## begin Reading text

REPUBLIC OF SOUTH AFRICA

SOUTH GAUTENG HIGH COURT

JOHANNESBURG



CASE NO A82/2013

DATE: 30 AUGUST 2013




In the matter between


CHUMLONG, LEMTONGTHAI..........................APPELLANT

versus

THE STATE.....................................................RESPONDENT


Coram: Tsoka J and Levenberg AJ

Heard: 29 August 2013

Delivered: 30 August 2013


J U D G M E N T

TSOKA J:


[1] The appellant, a 44 year old Thai Citizen, Chumlong Lemtongthai, was charged in the Regional Court of Kempton Park with 26 counts being counts 1 to 26 for contravention of section 80 (1) (i) of the Customs and Excise Act, 91 of 1964 in that he unlawfully and intentionally made improper use of documents issued as per column 1 and column 3 of schedule A, in respect of goods to which the Customs and Excise Act relates, to wit export of rhino horn.


[2] He was charged with 26 counts for contravention of the Provisions of Section 57 (1) read with Sections 1;56 (1) 57 (2) 97 (1) 98 (2) 101 (2) of The National Environmental Management: Biodiversity Act 10 of 2004 and Chapter 7 of the same Act read with Regulations 150, 151 and 152 published in Government Gazette 29657 on 23 February 2007 and also Regulation 148 Published in Government Gazette 31899 on 13 February 2009, and also read with schedule 1 of the Prevention of Organized Crime Act 121 of 1998 read with section 250 of the Criminal Procedure Act 51 of 1977, in that he unlawfully and intentionally traded in rhino horn, a listed threatened or protected species without the necessary TOPS permits to either trade in such horns or hunt and / or kill or export the rhino horns, counts 27-52


[3] Counts 53 to 79, ie. Money Laundering in contravention of 54 of Act 121 of 1998 were withdrawn against him.


[4] The appellant, who enjoyed legal representation, on 5 November 2012 tendered a plea of guilty in terms of Section 112 (2) of the Criminal Procedure Act 51 of 1977 to the 52 counts. He was duly convicted on the basis of his plea.


[5] On 9 November 2012 he was sentenced as follows:

5.1 Counts 1 to 26: 10 years imprisonment

5.2 Counts 27 to 36: 12 years imprisonment

5.3 Counts 37 to 46: 12 years imprisonment

5.4. Counts 47 to 52: 6 years imprisonment

The effective term of imprisonment was therefore 40 years.

## end Reading text
## begin Listed entries

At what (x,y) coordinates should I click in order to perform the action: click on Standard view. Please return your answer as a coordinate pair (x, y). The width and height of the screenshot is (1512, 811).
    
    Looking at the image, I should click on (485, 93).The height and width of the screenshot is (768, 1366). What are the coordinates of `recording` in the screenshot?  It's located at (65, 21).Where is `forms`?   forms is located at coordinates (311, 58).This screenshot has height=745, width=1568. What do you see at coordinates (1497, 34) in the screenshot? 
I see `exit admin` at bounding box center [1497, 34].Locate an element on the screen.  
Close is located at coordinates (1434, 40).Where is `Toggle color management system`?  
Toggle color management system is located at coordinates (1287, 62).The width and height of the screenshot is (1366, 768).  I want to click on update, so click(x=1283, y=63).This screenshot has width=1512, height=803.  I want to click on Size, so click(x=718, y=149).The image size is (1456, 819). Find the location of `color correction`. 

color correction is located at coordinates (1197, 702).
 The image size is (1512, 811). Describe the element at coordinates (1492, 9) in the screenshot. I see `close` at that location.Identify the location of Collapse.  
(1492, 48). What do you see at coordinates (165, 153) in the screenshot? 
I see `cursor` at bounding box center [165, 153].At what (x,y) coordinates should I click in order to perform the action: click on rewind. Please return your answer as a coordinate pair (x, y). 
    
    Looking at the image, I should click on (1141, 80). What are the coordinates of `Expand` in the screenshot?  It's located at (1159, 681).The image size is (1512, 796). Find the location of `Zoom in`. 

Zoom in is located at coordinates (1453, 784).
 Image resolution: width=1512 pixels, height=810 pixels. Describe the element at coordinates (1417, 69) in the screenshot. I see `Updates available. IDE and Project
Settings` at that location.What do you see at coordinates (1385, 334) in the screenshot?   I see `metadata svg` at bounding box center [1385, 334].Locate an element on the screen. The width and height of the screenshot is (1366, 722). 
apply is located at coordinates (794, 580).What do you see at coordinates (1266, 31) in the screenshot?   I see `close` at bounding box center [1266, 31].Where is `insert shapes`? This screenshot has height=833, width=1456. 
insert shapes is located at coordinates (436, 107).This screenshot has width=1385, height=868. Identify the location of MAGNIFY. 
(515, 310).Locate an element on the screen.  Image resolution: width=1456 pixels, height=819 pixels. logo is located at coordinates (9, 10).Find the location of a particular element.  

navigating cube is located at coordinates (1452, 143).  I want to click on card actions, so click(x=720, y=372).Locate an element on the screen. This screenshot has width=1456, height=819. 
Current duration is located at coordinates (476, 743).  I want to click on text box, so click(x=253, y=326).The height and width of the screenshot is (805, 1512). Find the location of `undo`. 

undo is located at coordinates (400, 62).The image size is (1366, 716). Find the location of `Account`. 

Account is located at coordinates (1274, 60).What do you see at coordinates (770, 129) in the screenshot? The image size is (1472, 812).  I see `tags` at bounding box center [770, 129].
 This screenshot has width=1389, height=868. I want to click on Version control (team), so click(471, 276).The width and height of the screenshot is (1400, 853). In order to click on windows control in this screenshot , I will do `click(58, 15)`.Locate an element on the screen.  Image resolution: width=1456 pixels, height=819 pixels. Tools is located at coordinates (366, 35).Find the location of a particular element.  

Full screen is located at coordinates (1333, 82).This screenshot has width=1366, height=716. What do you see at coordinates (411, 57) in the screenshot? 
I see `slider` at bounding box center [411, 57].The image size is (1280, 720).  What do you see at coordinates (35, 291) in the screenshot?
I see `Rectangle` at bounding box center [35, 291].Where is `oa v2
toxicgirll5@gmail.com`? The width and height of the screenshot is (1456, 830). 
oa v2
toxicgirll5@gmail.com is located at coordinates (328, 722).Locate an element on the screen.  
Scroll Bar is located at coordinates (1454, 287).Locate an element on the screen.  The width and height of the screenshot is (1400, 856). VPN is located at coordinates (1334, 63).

## end Listed entries

Requirement: Carry on the rhino horn appeal judgment from its final sentence, continuing in the same style.

Reply to the exercise:
[6] On 16 November 2012 the trial court granted him leave to appeal his sentences.


[7] The imposition of sentence falls squarely within the discretion of the trial court and a court of appeal such, as this court, can only interfere with the trial court’s discretion when such discretion was not properly exercised, or the sentence imposed is as a result of an irregularity or misdirection or such sentence so imposed, having regard to the nature and circumstances of the offence, is disturbingly inappropriate or induces a sense of shock. See S v Blank 1995 (1) SACR 62 (A).


[8] The issue in this appeal is whether the trial court exercised its discretion properly in imposing the effective sentence of 40 years imprisonment.

[9] Briefly, the facts in this matter are as follows. The appellant is a Thai Citizen. He validly entered the Republic of South Africa at OR Thambo International Airport. He is a director of a Thai company known as Xaysanang Trading Export-Import. The company deals in rhino horns, lion bones, teeth and claws. He was involved in the shooting of 26 rhinos. Every one of the 26 rhinos shot was legally shot after the necessary legal hunting permit was issued to him. The rhinos were shot, according to the appellant, for trophies for trade in Asia, yet the appellant knowingly misrepresented this fact to the South African authorities that the rhinos were shot and killed for trophies. After the permits were thoroughly checked and cleared by the Customs and Nature Conservation, the appellant changed the address of the consignees as appeared on the CITES (Conservation International Trade in Endangered species of Wild Fauna and Flora) permits so that the rhino horns ended up in Laos, Thailand. The people reflected on the permits as professional hunters were in fact prostitutes hired by the appellant to mislead the authorities into believing that indeed professional hunters, shot the rhinos, while in fact this was not true.


[10] In considering an appropriate sentence the trial court took counts 1 to 26 for purposes of sentence, as one count, and sentenced the appellant to 10 years imprisonment. Counts 27 to 36 were also taken together for purposes of sentence, as one count, and sentenced the appellant to 12 years imprisonment. Similarly, counts 37 to 46 were also taken together for purposes of sentence as one count and he was sentenced to 12 years imprisonment. Lastly, with regard to counts 47 to 52, which were also taken together as one count, the appellant was sentenced to 6 years imprisonment. The effective sentence of the appellant was therefore 40 years direct imprisonment.


[11] In terms of section 80 (1) (i) of the Customs and Excise Act, Act 91 of 1964 any person who makes improper use of a permit, such as the appellant, is liable for a fine not exceeding R20 000.00 or treble the value of the goods, whichever is greater or to imprisonment for a period not exceeding five (5) years or to both such fine and such imprisonment.


[12] In terms of Section 101 (1) of the National Environmental Management; Biodiversity Act 10 of 2004, any person who contravenes the provisions of Section 57 (1) of the same Act, as is the case with the appellant, is liable to a fine of R10 million or to imprisonment for a period not exceeding 10 years imprisonment or to both such fine and imprisonment.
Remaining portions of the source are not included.